Cellule spia, per predire la gravità del Covid
Tra chi lo considera una semplice influenza e chi invece lo teme, il Covid ha dimostrato di avere ben più di una faccia. Asintomatico in alcuni casi, devastante in molti altri. Oggi con un test per nulla invasivo è possibile predire quali danni potrà produrre nell’organismo “ospite”. Si tratta di un test che misura la presenza nel sangue di cellule “spia” del danno vascolare, in questo modo è possibile individuare in anticipo i pazienti più a rischio di sviluppare forme gravi di Covid-19. Questo straordinario risultato è possibile grazie ad uno studio che in gran parte parla italiano, condotto dell‘Ospedale Sacco di Milano e dell’Istituto Europeo di Oncologia. I risultati preliminari sono stati presentati al convegno digitale “Real-Time Monitoring of Endothelial damage during Covid-19. Why is it needed?”, organizzato dalla Fondazione Internazionale Menarini.
COMPLICANZE VASCOLARI
Secondo Massimo Galli, responsabile Malattie Infettive dell’Ospedale Sacco, ci sono le complicanze vascolari e trombotiche tra le cause più importati della mortalità da Covid. Complicanze che fino ad oggi erano molto difficili da prevedere. Ed è proprio su questo aspetto che si è concentrato lo studio, condotto su 17 pazienti, per esaminare il ruolo delle cellule endoteliali che rivestono le pareti dei vasi sanguigni e del cuore.
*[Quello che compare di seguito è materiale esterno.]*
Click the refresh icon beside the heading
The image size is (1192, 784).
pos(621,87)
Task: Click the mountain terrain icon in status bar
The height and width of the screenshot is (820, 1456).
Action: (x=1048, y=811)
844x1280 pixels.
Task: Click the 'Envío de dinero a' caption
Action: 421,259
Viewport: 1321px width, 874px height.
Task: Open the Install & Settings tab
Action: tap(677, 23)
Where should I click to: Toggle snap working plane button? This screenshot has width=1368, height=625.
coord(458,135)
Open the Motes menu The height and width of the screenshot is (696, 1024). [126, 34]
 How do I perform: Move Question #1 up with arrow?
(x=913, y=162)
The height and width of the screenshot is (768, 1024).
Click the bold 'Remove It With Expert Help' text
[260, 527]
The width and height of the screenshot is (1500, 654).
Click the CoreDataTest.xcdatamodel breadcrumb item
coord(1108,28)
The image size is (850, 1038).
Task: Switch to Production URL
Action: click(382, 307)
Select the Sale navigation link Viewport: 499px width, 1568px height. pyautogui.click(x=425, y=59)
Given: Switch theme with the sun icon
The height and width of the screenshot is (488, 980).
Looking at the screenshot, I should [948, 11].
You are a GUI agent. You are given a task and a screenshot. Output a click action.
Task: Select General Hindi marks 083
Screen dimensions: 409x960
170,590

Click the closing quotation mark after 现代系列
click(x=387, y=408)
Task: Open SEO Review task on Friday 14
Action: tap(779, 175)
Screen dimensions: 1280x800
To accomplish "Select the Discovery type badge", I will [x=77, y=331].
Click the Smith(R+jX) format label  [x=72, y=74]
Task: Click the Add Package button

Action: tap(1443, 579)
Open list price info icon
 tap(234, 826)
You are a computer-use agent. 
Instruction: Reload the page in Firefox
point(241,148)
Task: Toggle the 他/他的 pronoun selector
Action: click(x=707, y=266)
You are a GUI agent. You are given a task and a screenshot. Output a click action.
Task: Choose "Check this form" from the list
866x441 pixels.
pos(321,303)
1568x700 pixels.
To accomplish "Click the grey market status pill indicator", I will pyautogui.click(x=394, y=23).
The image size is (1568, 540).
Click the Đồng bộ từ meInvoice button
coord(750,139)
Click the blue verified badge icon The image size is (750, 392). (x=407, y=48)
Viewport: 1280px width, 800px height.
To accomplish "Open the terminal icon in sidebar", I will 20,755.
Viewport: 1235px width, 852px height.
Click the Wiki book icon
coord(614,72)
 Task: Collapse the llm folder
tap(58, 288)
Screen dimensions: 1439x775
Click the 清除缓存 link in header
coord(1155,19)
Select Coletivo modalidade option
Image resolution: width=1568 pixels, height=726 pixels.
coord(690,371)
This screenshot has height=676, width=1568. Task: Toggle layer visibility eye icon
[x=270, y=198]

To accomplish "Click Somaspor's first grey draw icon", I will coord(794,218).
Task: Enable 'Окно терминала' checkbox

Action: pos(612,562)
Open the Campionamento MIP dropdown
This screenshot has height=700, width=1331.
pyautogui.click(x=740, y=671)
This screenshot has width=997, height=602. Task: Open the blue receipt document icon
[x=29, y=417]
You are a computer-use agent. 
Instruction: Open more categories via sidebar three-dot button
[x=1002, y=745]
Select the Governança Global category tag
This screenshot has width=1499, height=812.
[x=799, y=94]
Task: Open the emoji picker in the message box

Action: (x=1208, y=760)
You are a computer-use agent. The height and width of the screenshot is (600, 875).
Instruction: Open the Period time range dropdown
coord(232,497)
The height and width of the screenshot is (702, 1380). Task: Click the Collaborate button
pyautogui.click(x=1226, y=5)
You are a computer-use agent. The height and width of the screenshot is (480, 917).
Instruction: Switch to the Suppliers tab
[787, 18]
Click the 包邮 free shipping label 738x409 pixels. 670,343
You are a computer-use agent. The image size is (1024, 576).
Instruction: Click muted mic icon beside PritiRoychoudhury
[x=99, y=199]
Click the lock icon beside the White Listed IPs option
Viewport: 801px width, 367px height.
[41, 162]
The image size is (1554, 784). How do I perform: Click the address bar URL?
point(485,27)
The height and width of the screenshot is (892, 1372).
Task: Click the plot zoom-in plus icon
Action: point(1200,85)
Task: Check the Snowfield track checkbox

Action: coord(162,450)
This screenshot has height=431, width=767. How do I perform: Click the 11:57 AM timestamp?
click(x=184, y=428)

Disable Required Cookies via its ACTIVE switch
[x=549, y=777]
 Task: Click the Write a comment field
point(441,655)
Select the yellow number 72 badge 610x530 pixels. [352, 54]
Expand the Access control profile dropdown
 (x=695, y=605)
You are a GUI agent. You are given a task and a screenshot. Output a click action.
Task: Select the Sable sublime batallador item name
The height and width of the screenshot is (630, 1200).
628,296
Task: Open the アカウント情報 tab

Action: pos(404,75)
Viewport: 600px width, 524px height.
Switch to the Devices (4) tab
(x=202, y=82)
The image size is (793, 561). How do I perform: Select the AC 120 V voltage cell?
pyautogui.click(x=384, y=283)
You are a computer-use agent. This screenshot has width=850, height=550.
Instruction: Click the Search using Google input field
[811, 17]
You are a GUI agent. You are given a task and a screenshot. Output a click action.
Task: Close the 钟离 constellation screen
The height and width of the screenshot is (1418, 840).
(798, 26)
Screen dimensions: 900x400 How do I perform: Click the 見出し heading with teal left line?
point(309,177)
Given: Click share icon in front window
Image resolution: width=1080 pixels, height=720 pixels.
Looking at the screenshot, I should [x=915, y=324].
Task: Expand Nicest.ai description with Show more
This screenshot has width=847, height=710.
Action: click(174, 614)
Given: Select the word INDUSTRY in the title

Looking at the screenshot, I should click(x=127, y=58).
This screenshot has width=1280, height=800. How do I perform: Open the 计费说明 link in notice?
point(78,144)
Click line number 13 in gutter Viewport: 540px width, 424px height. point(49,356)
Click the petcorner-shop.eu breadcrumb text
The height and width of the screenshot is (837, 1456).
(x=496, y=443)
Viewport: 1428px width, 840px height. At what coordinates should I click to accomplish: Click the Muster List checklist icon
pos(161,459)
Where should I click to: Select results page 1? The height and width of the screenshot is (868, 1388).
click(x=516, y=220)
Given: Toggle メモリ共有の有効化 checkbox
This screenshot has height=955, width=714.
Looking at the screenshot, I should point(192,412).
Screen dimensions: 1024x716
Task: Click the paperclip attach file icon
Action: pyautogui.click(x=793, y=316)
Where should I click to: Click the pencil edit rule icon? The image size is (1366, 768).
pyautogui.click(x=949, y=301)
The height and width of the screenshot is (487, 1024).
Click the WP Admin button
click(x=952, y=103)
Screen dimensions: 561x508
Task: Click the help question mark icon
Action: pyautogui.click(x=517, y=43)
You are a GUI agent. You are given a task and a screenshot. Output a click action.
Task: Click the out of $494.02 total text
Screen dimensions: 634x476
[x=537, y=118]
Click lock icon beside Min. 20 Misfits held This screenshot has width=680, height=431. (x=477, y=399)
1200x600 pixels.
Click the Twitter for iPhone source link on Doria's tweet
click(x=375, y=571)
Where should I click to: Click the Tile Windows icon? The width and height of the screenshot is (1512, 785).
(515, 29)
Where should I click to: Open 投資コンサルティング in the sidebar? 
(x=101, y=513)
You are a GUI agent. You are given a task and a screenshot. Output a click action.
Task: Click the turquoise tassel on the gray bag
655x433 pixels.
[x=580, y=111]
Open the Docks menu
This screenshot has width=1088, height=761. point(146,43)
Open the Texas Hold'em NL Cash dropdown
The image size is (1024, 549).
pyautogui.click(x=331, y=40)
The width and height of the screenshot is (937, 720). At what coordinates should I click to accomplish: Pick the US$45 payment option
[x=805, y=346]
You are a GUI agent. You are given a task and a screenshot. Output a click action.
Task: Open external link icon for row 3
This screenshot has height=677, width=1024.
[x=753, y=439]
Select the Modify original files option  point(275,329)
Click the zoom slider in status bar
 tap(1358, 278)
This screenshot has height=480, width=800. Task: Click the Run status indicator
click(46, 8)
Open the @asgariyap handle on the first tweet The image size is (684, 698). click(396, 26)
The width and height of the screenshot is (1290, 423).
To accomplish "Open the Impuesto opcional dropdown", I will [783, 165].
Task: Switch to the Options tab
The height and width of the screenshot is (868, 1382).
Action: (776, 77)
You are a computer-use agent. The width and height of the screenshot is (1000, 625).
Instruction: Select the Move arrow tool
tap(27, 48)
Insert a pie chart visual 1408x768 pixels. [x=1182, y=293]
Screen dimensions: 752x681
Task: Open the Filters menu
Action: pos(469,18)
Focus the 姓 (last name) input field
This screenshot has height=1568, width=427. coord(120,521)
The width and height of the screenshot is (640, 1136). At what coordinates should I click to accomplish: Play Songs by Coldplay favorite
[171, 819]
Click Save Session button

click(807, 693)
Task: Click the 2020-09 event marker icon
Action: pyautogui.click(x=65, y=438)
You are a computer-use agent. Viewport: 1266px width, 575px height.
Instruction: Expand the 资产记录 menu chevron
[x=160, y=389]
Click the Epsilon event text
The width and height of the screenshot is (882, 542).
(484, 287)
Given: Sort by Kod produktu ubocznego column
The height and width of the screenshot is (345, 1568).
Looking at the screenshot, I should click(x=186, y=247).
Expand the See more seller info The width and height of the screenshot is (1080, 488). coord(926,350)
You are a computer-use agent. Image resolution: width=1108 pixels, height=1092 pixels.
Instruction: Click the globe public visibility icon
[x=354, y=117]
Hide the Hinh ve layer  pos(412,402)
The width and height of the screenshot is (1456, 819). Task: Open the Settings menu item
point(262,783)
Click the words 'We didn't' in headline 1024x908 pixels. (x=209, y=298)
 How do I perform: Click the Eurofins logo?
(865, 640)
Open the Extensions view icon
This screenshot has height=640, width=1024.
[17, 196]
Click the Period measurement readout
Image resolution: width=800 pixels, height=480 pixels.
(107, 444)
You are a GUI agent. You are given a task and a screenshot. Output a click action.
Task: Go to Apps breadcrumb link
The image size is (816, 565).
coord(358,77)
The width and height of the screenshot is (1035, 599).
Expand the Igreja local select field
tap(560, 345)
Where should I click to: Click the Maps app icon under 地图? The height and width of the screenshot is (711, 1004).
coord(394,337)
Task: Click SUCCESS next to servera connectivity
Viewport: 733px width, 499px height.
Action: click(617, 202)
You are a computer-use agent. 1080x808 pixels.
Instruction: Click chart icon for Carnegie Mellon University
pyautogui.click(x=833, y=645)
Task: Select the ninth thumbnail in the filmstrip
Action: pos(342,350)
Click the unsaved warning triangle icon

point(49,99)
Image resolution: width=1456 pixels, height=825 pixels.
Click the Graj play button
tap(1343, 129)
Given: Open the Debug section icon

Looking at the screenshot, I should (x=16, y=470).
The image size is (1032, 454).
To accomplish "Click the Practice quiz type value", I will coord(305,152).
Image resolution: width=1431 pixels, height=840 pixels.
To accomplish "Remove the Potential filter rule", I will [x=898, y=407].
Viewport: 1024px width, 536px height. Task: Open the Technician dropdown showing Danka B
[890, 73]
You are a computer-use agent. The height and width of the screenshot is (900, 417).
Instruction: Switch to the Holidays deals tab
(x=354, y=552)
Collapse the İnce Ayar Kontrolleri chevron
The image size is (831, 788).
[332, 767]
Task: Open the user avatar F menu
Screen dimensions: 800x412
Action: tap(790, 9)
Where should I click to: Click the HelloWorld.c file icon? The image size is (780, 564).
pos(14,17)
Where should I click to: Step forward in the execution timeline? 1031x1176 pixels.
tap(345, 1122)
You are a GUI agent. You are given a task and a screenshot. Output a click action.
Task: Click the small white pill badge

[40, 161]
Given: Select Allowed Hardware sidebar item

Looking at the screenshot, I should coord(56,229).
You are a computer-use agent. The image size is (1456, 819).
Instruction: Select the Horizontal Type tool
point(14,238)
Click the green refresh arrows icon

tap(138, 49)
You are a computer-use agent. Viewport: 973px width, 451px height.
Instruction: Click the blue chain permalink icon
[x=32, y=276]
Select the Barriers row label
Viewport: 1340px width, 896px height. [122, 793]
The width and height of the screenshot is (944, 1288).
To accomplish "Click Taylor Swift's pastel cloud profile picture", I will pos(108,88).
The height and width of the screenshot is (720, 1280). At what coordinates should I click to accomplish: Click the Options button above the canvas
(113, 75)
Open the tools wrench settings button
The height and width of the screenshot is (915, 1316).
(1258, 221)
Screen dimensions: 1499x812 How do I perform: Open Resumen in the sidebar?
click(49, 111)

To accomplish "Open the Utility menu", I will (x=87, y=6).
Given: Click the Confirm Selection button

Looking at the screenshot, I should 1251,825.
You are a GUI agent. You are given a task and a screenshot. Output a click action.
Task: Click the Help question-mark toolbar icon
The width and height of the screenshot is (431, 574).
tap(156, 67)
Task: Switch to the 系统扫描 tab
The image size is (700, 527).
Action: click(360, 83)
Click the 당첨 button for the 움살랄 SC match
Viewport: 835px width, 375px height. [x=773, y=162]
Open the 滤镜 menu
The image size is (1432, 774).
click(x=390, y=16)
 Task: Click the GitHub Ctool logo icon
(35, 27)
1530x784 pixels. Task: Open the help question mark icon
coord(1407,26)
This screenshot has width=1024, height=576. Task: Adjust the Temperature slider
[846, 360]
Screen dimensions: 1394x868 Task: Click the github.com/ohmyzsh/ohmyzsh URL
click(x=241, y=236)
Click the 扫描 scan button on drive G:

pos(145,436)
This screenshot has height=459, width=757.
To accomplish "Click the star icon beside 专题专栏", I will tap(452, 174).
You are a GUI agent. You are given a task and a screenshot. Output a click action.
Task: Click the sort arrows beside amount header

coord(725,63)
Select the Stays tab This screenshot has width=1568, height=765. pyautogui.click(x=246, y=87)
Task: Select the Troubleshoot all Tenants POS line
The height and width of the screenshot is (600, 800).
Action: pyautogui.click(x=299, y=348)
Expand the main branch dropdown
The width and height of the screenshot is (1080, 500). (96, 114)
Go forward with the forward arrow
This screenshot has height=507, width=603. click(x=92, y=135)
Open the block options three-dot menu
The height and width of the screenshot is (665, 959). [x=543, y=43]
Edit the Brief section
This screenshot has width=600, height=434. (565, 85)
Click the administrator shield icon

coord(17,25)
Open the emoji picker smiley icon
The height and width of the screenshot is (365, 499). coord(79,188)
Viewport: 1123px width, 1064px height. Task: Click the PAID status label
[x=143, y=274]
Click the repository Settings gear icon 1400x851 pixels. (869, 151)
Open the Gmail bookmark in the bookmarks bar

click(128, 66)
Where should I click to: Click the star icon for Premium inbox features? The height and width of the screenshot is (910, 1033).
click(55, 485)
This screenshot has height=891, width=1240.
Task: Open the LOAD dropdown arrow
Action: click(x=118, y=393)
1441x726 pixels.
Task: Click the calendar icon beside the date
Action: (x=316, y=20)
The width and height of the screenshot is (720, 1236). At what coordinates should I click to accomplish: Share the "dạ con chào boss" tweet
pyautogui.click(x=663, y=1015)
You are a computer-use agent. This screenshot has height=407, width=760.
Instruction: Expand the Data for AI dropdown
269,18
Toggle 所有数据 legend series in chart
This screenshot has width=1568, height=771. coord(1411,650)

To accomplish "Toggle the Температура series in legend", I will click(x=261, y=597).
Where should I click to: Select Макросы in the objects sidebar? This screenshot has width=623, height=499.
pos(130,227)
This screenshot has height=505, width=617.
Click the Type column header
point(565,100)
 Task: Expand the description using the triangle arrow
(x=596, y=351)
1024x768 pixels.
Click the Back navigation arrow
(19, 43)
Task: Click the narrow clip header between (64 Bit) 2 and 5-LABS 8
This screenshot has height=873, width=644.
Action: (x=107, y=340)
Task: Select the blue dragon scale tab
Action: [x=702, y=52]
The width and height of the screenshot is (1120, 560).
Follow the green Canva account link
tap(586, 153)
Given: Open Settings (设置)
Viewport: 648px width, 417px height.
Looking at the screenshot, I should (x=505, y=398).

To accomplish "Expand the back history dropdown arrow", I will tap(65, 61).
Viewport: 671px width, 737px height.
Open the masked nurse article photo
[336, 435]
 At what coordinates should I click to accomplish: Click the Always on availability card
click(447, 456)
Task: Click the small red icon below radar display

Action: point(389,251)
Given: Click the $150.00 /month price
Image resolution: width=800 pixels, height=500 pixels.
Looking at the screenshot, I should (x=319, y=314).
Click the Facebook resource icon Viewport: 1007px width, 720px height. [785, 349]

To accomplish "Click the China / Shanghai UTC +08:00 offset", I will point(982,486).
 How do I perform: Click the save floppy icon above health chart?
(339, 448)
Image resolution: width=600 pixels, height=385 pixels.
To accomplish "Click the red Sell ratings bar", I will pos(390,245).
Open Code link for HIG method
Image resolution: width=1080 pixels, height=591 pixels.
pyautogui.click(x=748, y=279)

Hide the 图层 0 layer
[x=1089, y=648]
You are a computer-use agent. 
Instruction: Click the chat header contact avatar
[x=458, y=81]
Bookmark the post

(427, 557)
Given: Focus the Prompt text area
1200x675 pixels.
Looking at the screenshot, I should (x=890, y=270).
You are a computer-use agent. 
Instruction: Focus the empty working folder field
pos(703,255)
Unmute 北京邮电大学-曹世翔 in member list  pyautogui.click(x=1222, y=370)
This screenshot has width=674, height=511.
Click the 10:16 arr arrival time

Se danneggiate dall’infezione da Sars-Cov-2, cellule dell’endotelio, infatti, si sfaldano, vengono rilasciate nel sangue e diventano causa di complicanze trombotiche. La buona notizia, però, è che queste cellule endoteliali circolanti (CEC), sono un potenziale nuovo marker della gravità del Covid-19, perché rappresentano una spia del danno vascolare causato dal virus.
BIOMARKER
Quello che gli esperto hanno visto è che la quantità delle CEC è legata alla gravità della malattia. Agostino Riva, infettivologo del Sacco, coordinatore dello studio è certo che misurarne la presenza grazie a un semplice test del sangue, può costituire un bio-marcatore per la scelta di cure in grado di ridurre complicanze fatali. I nuovi dati confermano l’ipotesi che il Covid-19, nelle sue forme gravi, sia una patologia endoteliale ancor più che polmonare. «I danni alla microcircolazione – conclude Gaetano Santulli, dell’Albert Einstein College of Medicine di New York – possono indurre trombosi e coagulazione intravascolare. Oltre a fornire una solida spiegazione fisiopatologica delle manifestazioni sistemiche osservate nei pazienti Covid-19, gli effetti sull’endotelio possono guidarci nel disegno di nuove strategie terapeutiche».